Zimbabwe’s price for gasoline is one of the world’s highest after fuel prices would double overnight due to a currency crisis. The weak economy of the southern African nation depends too much from the US dollars, FT reports.
Zimbabwe pays about $100m a month for fuel imports while the US dollars have been the main currency in Zimbabwe since hyperinflation in 2008 destroyed the Zimbabwean currency. On Saturday, President Mnangagwa warned people that petrol and diesel prices would rise to more than $3 a litre in an attempt to contain the queues at gasoline stations across the country. Despite the pledge to make Zimbabwe “open for business” after ending of Robert Mugabe’s era, sitting President made people’s life even worse.
Mr Mnangagwa who came to power in a 2017 military coup said the shortages were “attributable to increased fuel usage in the growing economy and compounded by rampant illegal currency and fuel trading activities” and were “unsustainable”. The political opponents believe that the ruling party linked to fuel cartel and is profiting from the crisis.

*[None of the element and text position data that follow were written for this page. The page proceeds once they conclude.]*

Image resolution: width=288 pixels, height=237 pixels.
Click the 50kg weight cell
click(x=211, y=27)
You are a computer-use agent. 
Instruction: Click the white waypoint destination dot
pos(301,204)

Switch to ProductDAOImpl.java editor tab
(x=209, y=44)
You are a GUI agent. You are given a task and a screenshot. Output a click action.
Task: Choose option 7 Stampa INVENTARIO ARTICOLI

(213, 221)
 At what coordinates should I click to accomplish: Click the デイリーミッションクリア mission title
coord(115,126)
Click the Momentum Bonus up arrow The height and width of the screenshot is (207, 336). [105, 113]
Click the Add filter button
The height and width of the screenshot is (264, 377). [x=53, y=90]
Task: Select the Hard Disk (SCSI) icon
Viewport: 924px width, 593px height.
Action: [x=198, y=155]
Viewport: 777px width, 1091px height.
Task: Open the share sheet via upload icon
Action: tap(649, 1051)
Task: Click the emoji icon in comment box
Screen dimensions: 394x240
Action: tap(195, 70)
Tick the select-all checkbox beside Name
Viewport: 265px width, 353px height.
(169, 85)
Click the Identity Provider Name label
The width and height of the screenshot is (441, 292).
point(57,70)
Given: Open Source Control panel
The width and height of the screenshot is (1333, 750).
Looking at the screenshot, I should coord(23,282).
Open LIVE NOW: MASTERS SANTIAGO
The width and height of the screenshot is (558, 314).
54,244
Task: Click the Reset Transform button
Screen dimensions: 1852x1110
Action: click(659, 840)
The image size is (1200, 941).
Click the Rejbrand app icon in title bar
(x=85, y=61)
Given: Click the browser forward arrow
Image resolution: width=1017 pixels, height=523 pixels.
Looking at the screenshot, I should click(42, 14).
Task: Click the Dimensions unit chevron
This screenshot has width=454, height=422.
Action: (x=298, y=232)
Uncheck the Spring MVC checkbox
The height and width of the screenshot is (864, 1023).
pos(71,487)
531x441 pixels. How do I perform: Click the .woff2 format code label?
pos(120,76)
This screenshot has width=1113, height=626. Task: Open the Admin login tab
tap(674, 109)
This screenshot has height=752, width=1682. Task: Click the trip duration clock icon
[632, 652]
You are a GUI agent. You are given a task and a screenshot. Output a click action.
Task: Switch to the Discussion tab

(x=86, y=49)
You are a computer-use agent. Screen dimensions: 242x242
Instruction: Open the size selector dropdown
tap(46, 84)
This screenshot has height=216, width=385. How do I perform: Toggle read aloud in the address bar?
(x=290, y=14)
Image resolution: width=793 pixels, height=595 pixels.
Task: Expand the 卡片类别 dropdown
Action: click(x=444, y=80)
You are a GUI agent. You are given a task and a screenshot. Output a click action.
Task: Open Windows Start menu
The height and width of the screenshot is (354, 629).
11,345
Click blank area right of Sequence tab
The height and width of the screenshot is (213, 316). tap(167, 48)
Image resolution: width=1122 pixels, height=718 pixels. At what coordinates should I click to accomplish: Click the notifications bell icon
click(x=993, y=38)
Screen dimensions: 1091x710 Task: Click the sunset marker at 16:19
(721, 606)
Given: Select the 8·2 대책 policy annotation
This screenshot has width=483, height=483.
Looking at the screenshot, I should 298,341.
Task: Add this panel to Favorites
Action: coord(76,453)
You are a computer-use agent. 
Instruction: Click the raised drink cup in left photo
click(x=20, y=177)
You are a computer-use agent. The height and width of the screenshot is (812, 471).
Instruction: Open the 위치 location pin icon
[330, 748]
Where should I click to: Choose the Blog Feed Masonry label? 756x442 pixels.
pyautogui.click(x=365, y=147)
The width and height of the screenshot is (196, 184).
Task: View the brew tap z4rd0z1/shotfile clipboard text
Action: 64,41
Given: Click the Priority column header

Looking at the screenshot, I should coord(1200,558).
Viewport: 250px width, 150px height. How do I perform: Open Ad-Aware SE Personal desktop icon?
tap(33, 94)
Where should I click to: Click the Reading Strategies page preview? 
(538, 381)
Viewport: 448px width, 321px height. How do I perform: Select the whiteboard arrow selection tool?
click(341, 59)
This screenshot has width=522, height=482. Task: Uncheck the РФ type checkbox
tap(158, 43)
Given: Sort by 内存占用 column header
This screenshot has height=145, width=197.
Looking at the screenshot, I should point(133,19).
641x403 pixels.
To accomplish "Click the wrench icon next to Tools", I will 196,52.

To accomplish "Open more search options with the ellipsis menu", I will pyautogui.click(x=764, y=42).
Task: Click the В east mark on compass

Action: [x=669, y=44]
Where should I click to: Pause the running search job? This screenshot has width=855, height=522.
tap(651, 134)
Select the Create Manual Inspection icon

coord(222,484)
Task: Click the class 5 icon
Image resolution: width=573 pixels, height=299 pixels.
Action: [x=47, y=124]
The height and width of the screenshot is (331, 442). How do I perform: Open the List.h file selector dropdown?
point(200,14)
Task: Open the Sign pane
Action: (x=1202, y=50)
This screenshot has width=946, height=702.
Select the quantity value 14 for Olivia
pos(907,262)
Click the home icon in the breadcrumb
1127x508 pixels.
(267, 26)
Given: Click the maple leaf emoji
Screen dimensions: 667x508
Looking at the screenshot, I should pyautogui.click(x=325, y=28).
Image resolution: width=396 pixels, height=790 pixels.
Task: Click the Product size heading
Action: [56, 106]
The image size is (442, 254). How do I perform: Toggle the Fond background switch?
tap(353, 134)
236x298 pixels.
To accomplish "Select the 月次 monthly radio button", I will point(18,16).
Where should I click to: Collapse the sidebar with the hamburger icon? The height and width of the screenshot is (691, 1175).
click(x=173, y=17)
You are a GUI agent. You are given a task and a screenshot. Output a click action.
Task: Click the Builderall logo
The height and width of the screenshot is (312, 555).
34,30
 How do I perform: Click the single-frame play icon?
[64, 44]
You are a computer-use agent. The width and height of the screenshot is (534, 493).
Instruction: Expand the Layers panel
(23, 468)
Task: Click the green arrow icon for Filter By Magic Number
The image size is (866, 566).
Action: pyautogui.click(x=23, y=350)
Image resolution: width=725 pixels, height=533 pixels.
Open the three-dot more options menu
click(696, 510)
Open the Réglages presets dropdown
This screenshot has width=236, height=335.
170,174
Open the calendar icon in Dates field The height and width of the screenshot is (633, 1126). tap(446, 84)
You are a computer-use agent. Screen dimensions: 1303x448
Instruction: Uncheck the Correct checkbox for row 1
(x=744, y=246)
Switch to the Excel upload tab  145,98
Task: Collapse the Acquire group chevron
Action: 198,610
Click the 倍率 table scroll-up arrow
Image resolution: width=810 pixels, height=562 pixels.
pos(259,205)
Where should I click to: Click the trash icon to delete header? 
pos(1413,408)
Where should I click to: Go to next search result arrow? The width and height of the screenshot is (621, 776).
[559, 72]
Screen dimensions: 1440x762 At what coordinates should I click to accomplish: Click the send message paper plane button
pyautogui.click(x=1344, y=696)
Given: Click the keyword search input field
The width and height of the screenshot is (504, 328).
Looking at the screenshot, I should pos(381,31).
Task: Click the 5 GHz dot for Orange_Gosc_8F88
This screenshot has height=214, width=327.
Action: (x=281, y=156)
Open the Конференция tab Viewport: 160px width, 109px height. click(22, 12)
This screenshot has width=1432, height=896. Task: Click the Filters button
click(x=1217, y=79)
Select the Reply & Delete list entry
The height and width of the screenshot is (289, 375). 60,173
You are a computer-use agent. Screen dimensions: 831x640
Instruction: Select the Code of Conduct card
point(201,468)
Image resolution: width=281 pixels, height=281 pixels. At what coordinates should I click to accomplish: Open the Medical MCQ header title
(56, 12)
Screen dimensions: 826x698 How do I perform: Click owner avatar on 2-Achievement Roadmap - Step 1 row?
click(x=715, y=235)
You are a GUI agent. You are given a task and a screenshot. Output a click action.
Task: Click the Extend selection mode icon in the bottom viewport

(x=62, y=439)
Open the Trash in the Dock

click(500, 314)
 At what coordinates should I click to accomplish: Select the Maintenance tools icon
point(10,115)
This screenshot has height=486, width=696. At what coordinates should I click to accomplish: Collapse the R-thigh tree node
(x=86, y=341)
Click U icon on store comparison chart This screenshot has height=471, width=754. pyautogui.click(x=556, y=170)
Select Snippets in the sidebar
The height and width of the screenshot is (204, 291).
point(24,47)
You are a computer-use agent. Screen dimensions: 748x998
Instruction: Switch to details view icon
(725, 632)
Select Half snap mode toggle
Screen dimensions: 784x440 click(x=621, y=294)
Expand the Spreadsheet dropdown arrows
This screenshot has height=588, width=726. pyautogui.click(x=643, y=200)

Meanwhile, the root cause of the currency crisis is runaway government spending financed by issuing electronic US dollars, such as debt sold to banks, without physical backing, according to economists and investors. Rising circulation of these surrogate dollars, including so-called “bond notes” issued in 2016, has led to hoarding of actual banknotes.
Zimbabwe’s trade union congress called Saturday’s fuel price rise “insensitive and provocative” and urged people across the country to stay away from work in protest.